Galveston Railroad

Overview
- Headquarters: Galveston, Texas
- Reporting mark: GVSR
- Locale: Galveston, Texas
- Dates of operation: 1900–present
- Predecessor: Galveston Wharves Railway

Technical
- Track gauge: 4 ft 8+1⁄2 in (1,435 mm)
- Length: 3 miles (4.8 km)

Other
- Website: Official website

= Galveston Railroad =

Texas railroad

The Galveston Railroad is a Class III terminal switching railroad headquartered in Galveston, Texas. It primarily serves the transportation of cargo to and from the Port of Galveston.

GVSR operates 3 mi of yard track at Galveston, over a 50 acre facility.

The railroad was formed in 1900 as the Galveston Wharves Railway. It is owned by the City of Galveston, and GVSR took over operations in 1987.

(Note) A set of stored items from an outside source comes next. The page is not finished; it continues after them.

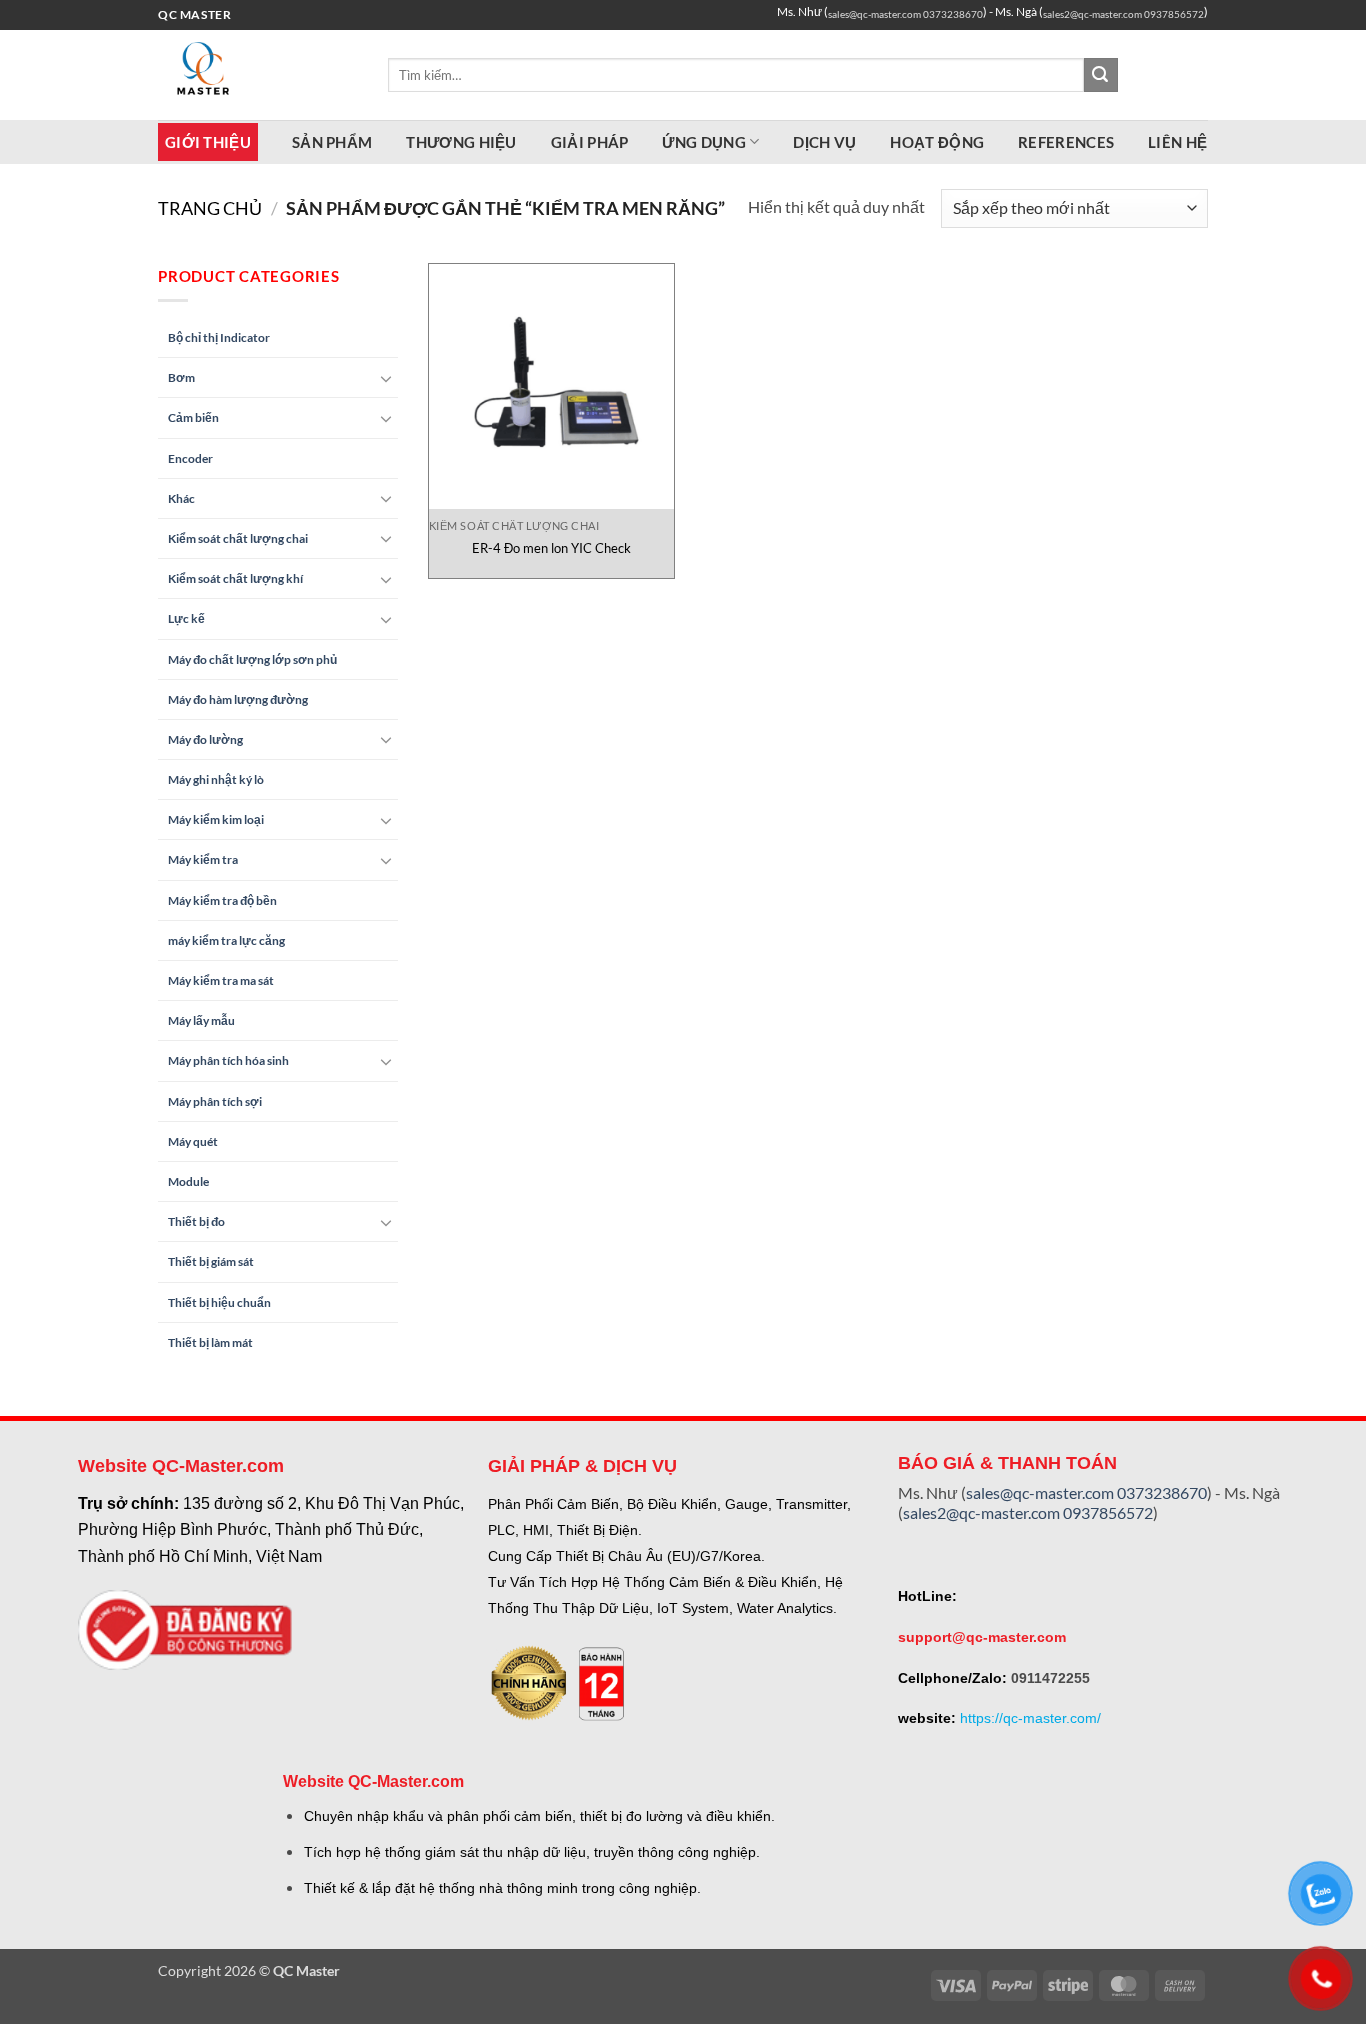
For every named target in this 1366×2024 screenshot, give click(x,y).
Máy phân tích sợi (215, 1101)
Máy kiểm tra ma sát (221, 980)
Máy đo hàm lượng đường (238, 699)
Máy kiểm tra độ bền (222, 900)
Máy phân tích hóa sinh (228, 1060)
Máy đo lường (205, 739)
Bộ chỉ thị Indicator (219, 337)
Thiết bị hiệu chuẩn (219, 1302)
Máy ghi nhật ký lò (216, 779)
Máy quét (193, 1141)
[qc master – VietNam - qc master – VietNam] (258, 75)
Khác (181, 498)
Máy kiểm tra (203, 859)
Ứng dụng (703, 142)
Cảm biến (193, 417)
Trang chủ (210, 208)
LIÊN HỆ (1177, 142)
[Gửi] (1101, 75)
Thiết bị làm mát (210, 1342)
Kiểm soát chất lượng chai (238, 538)
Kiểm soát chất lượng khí (235, 578)
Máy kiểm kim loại (216, 819)
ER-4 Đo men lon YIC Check (551, 548)
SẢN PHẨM (332, 142)
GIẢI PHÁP (590, 142)
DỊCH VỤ (824, 142)
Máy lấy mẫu (201, 1020)
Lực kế (186, 618)
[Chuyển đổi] (386, 378)
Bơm (181, 377)
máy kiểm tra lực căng (226, 940)
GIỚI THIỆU (208, 142)
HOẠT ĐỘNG (937, 142)
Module (188, 1181)
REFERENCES (1066, 142)
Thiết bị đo (196, 1221)
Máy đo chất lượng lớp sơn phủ (252, 659)
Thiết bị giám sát (211, 1261)
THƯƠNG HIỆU (461, 142)
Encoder (190, 458)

On May 26, 2005, Genesee & Wyoming (G&W) announced that it has agreed to purchase the railroad operations of Rail Management Corporation (RMC), the parent company of Galveston Railroad. G&W paid $243 million in cash and assumed $1.7 million in company debt to gain control of 14 short line railroads from RMC across the southeastern United States, as of June 1, 2005.